Concluindo: o aborto, muito mais do que uma questão religiosa e moral, é uma questão de responsabilidade. Responsabilidade essa que a sociedade feminista se apressa em abolir do vocabulário: “Todo mundo é livre!”, repetem as mentes infantis dos intelectualóides mundo afora. E os ativistas da causa feminista estão na ativa, pressionado o governo, as organizações profissionais e o sistema jurídico para criar formas de acomodar mais e mais irresponsabilidades de uma sociedade errante em troca da aprovação popular; a nota do Conselho Federal de Medicina é só mais um reflexo dessa busca da sociedade em acomodar tais irresponsabilidades.

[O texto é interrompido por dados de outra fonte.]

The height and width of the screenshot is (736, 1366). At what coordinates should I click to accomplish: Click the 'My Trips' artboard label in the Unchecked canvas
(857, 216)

Ainda quer mais uma prova de que o feminismo está impregnado na sociedade num nível que você jamais ousou imaginar? Veja a força do ativismo gay hoje em dia. O que os gays defendem – a criminalização do livre pensamento e a busca em acomodar comportamentos anormais e problemáticos – é exatamente a mesma coisa que as feministas defendem. Eles inclusive fazem protesto juntos. A única diferença é que o feminismo encontrou bem menos resistência da sociedade para implementar políticas exclusivas em benefício a apenas uma parcela da sociedade e censurar opiniões críticas à vontade, com severas punições.
Pense bem nisto: o ativismo gay jamais teria a força que tem hoje se não tivesse havido o movimento feminista para pavimentar o caminho. Afinal, a sociedade jamais daria atenção ao que uma minoria composta majoritariamente de homens com comportamento de mulherzinha falasse, a menos que muitas pessoas nela já estivessem com os valores morais do avesso. O feminismo contribuiu para que isto ocorresse. Por isso, está na hora da sociedade acordar para os danos que o feminismo está causando. E já.